Book Byron s Letters and Journals

Download or read book Byron s Letters and Journals written by Richard Lansdown and published by Oxford University Press, USA. This book was released on 2017-10-26 with total page 560 pages. Available in PDF, EPUB and Kindle. Book excerpt: "His life as poet, philanderer, homosexual, and freedom fighter is legendary, and this new selection from his powerful letters and journals tells the story from the inside, in Byron's own racy and passionate style."-inside front cover

Book A Breath of Fresh Eyre

Download or read book A Breath of Fresh Eyre written by and published by BRILL. This book was released on 2007-01-01 with total page 418 pages. Available in PDF, EPUB and Kindle. Book excerpt: Ever since its publication in 1847 Jane Eyre – one of the most popular English novels of all time – has fascinated scholars and a wide reading public alike and has proved a source of inspiration to successive generations of creative writers and artists. There is hardly any other hypotext that has been re-worked in so many adaptations for stage and screen, has inspired so many painters and musicians, and has been so often imitated, re-written, parodied or extended by prequels and sequels. New versions in turn refer to and revise older rewritings or take up suggestions from Brontë scholarship, creating a dense intertextual web. The essays collected in this volume do justice to the variety of media involved in the Jane Eyre reworkings, by covering narrative, visual and stage adaptations, including an adaptor’s perspective. Contributions review a diverse range of works, from postcolonial revision to postmodern fantasy, from imaginary after-lives to science fiction, from plays and Hollywood movies to opera, from lithographs and illustrated editions to comics and graphic novels. The volume thus offers a comprehensive collection of reworkings that also takes into account recent novels, plays and works of art that were published after Patsy Stoneman’s seminal 1996 study on Brontë Transformations.

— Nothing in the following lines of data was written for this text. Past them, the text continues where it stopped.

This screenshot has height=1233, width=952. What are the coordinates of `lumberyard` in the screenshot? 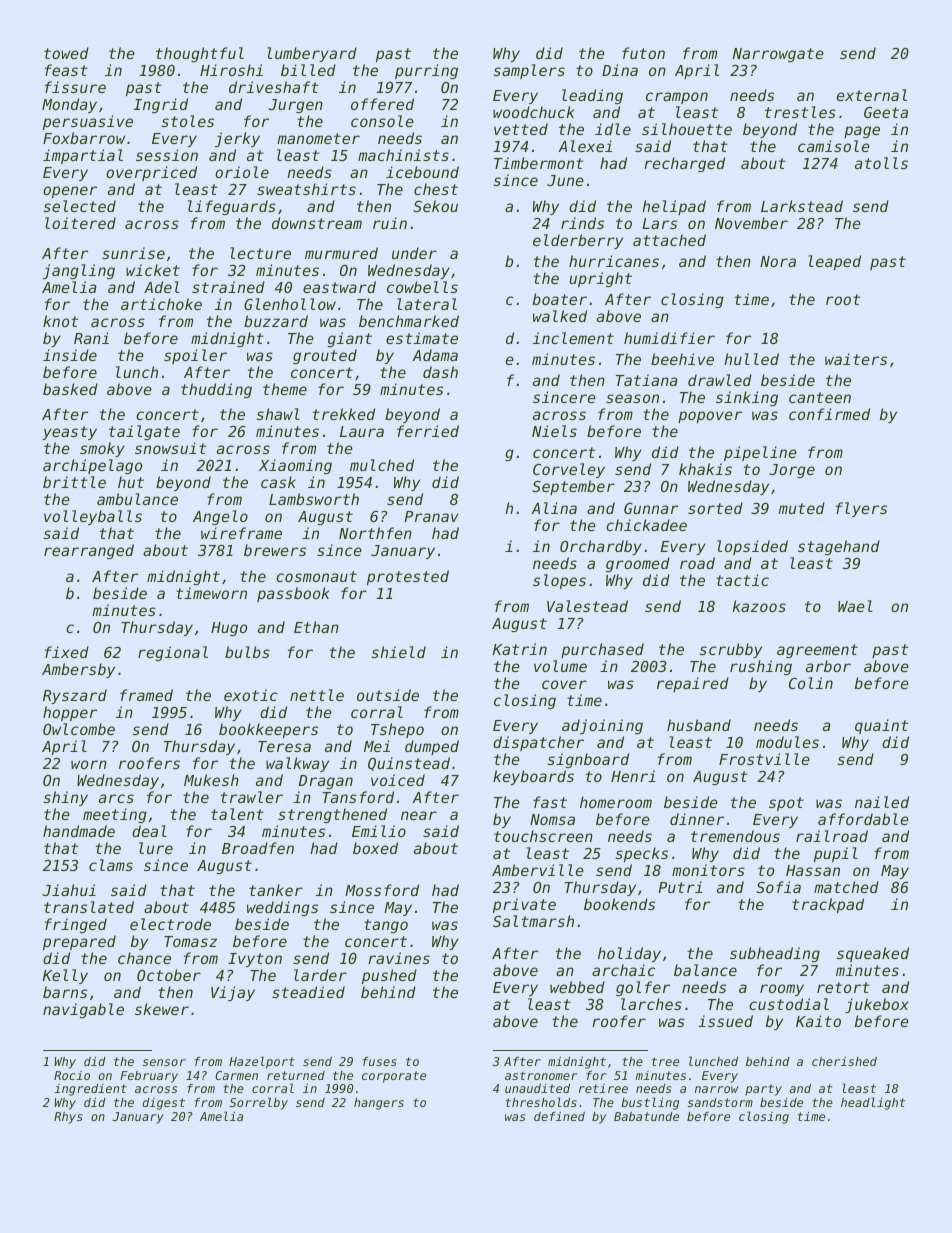 It's located at (312, 54).
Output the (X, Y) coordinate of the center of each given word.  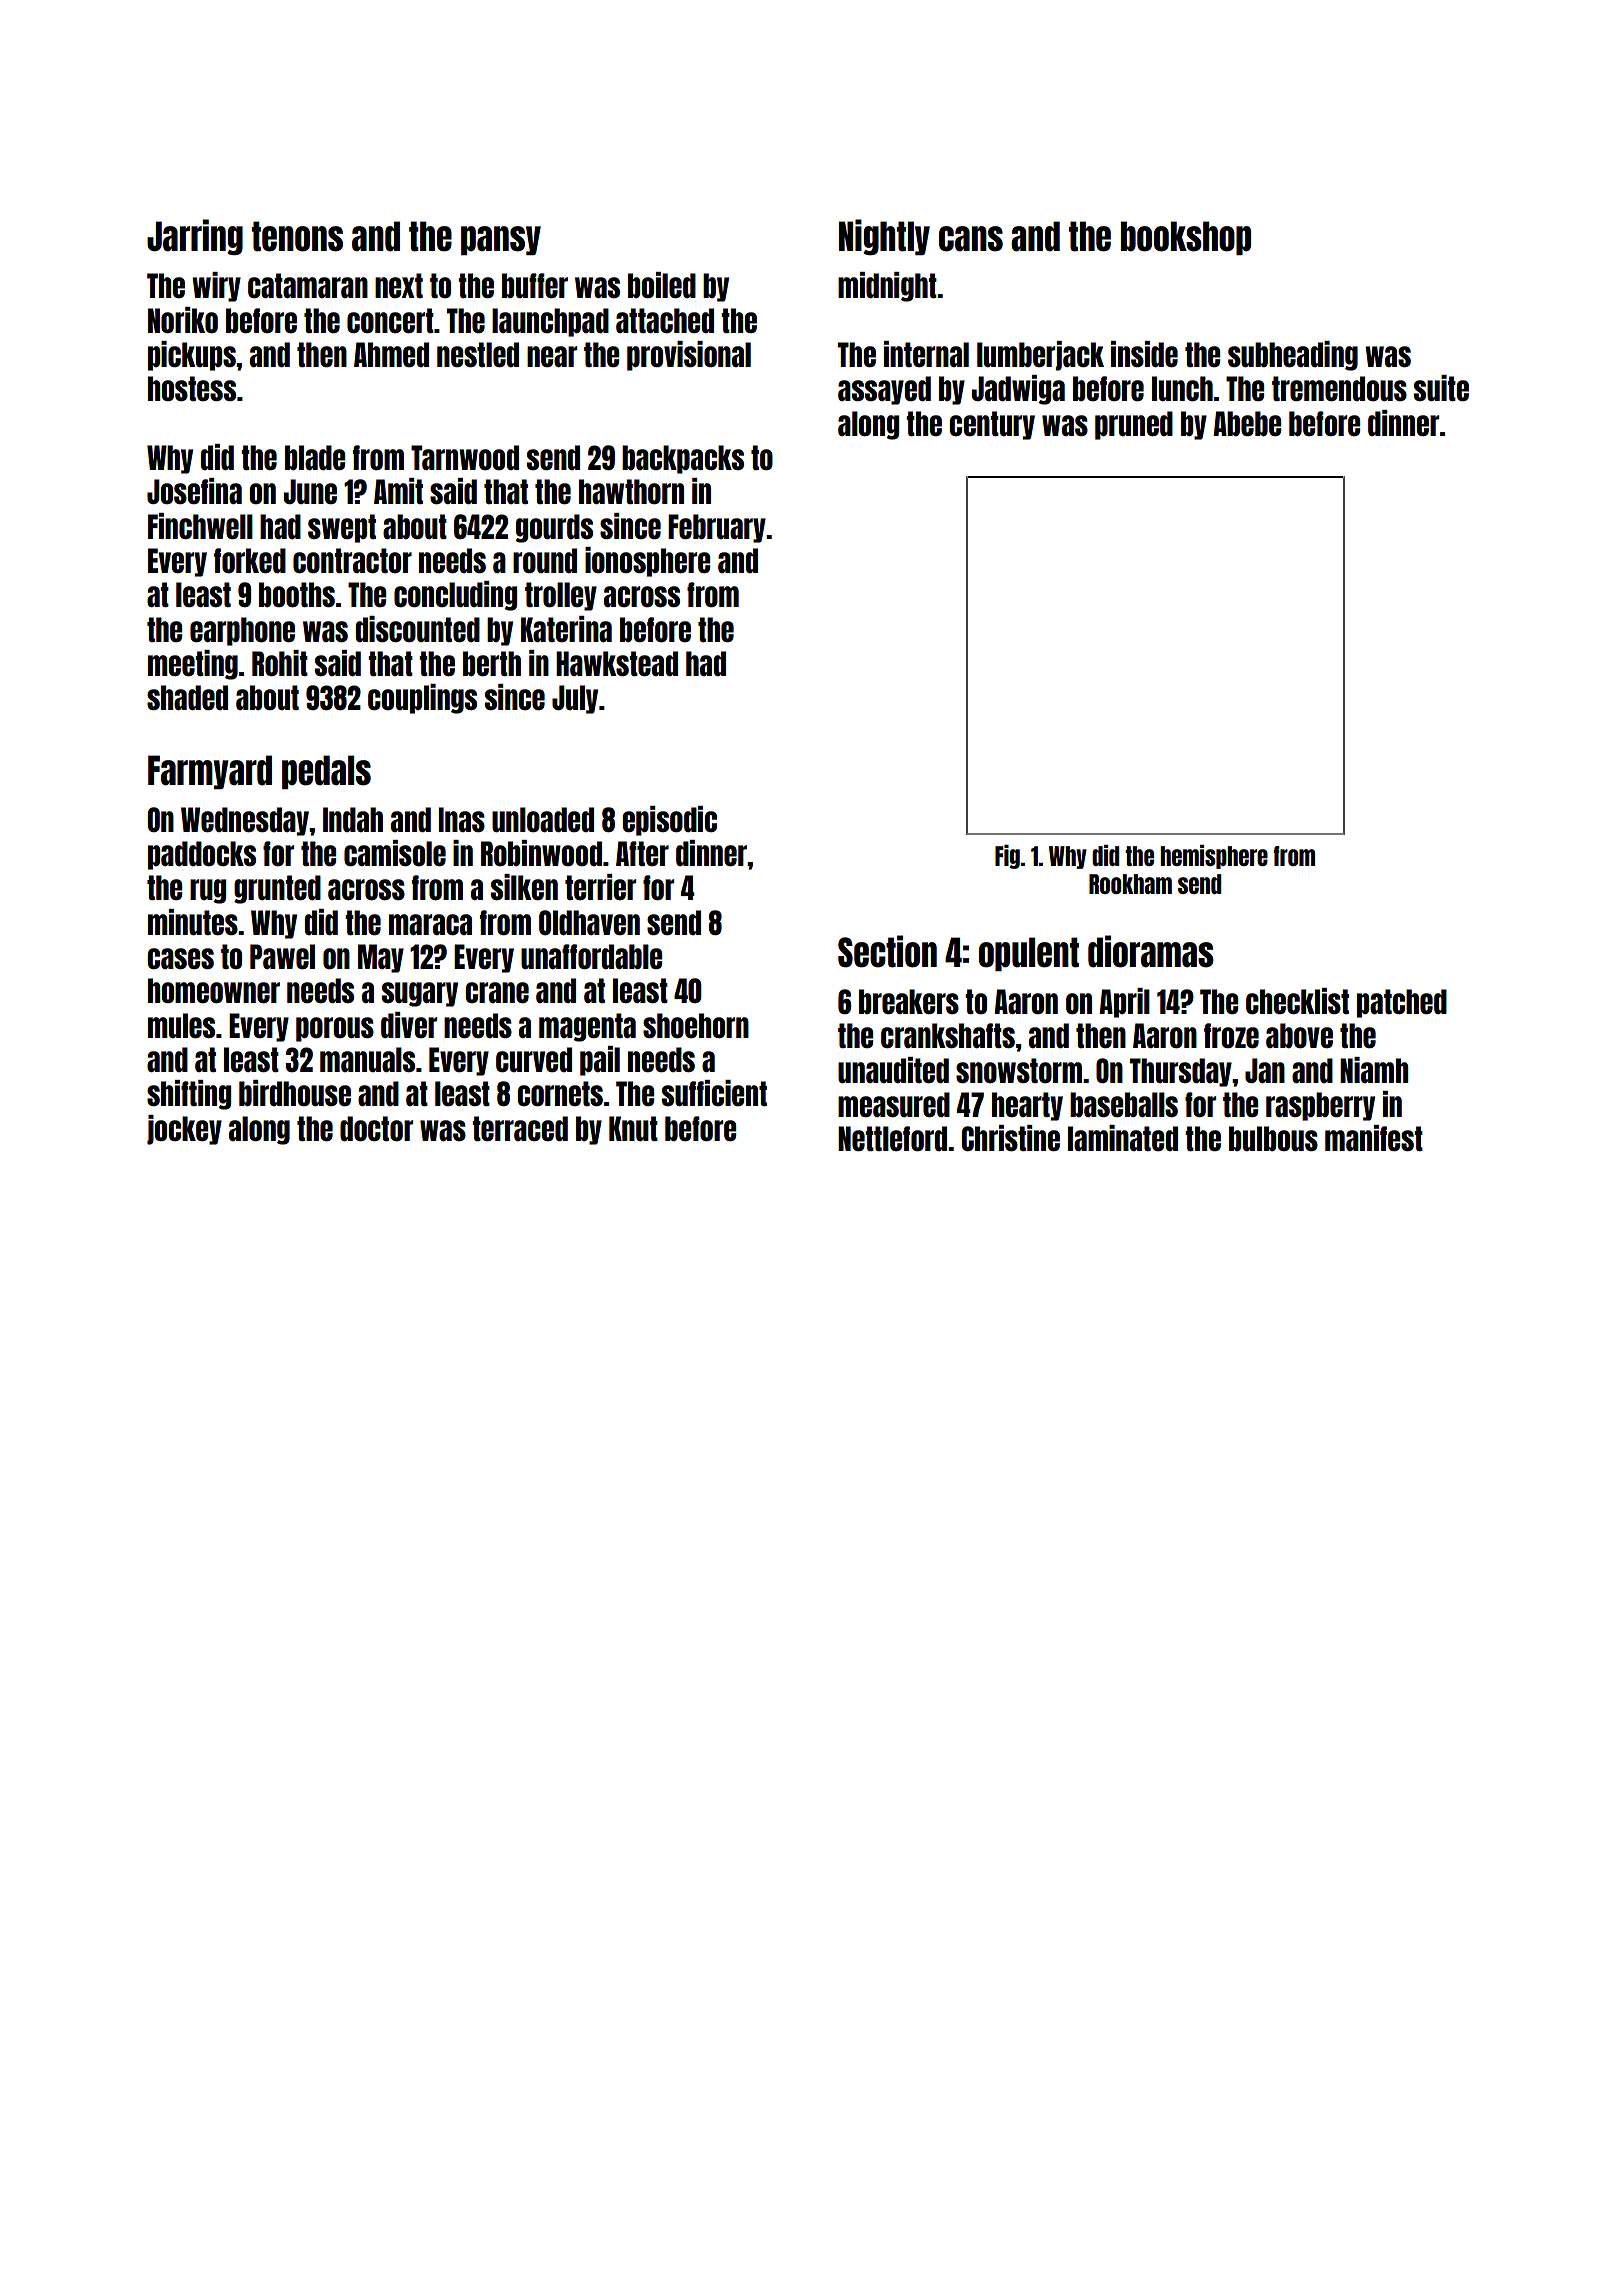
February (717, 528)
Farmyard (210, 772)
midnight (887, 287)
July (575, 699)
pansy (501, 240)
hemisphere (1214, 857)
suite (1441, 388)
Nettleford (892, 1138)
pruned (1134, 425)
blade (315, 457)
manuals (367, 1059)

Book The Art of the Bront  s

    Book Details:
  • Author : Christine Alexander
  • Publisher : Cambridge University Press
  • Release : 1995-02-23
  • ISBN : 9780521438414
  • Pages : 550 pages

Download or read book The Art of the Bront s written by Christine Alexander and published by Cambridge University Press. This book was released on 1995-02-23 with total page 550 pages. Available in PDF, EPUB and Kindle. Book excerpt: The first full-scale study of the drawings and paintings of the Brontë sisters and their brother, Branwell.